Lucky China. Were it not for the silver, potato and maize Europe 
brought from the Americas, the eighteenth- through nineteenth-
century might very well  have been a time of  extreme misery and 
poverty, of  intense population pressure and declining living 
standards. Per capita production and consumption standards 
would certainly have not been as stable. They would have declined. 

Such American imports however were only one of  the ways in 
which China eased its land constraints. Another was through long 
distance, which P does not ignore, but  instead constructs  the 
rather ingenious argument that China could not possibly benefit as 
much from its long distance trade as Europe from its trade with the 
New World. The transAtlantic trade was a whole new type of trade 
with benefits and opportunities simply unavailable or impossible in 
any other type of international trade relation. 

It is a difficult argument which he makes, if only because P first 
has to show 1) that a Europe without the Americas would not have 
been able to obtain key land-intensive goods elsewhere, i.e. Baltic 
and eastern Europe. He has to convince us that western Europe, 
really England, obtained goods from the Americas not readily 
available elsewhere. Likewise, 2) he wants to show that, while 
China was more efficient at obtaining its goods through lon-
distance trade, it faced certain unfortunate difficulties in obtaining 
them because  (let's just say what he has in mind) they were more 
benign and were not as eager in peripheral exploitation.   
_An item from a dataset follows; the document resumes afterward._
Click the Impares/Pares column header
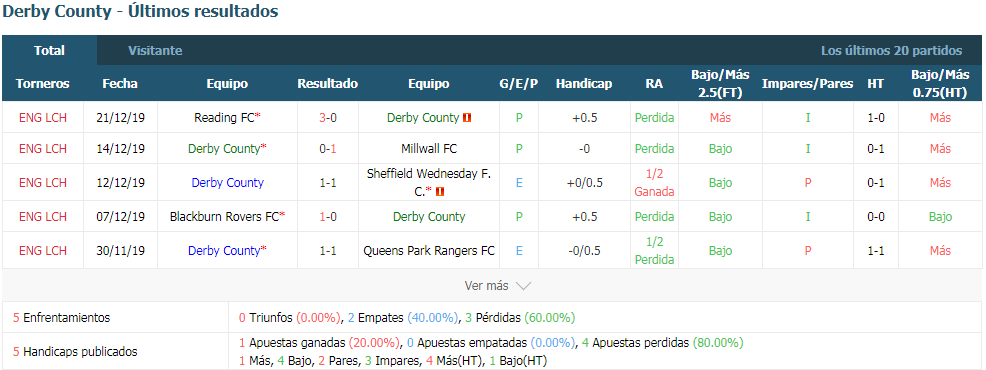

Argument starts as follows: "I have argued  above that thanks to 
extremely efficient (and often labor intensive) ways of using 
resources, Chinese and Japanese cores did better at finding *local* 
palliatives for shortages  of land-intensive resources [his italics; 
which ignores completely potatoes and corn; by "palliatives" he 
means land-saving innovations which were labor intensive]; but 
these solutions were far from complete (especially for timber) and 
they depended on importing other non-local resources (e,g., 
Manchurian beancake to relieve cotton-growing soil). In short, both 
European and Asian core areas needed to obtain land-intensive 
resources through long-distance trade with less densely populated 
areas" (241). 

Continues: "To the extent that this long-distance trade [with less 
densely populated areas facing no land constraints] was 
**consensual trade** [my italics] with other parts of the Old World, 
cores at both ends of Eurasia faced comparable opportunities and 
limits; but, a good case can be made that Chinese cores used this 
kind of trade more successfully than their western European 
counterparts did" (241). 

The argument why western Europe could not quite get what it 
needed from eastern Europe, and why China could not quite benefit 
from its long distance trade as Europe did in the Americas, is a 
highly contorted 20 pages long defence with Occam's razor 
flashing all over it but he has to make it.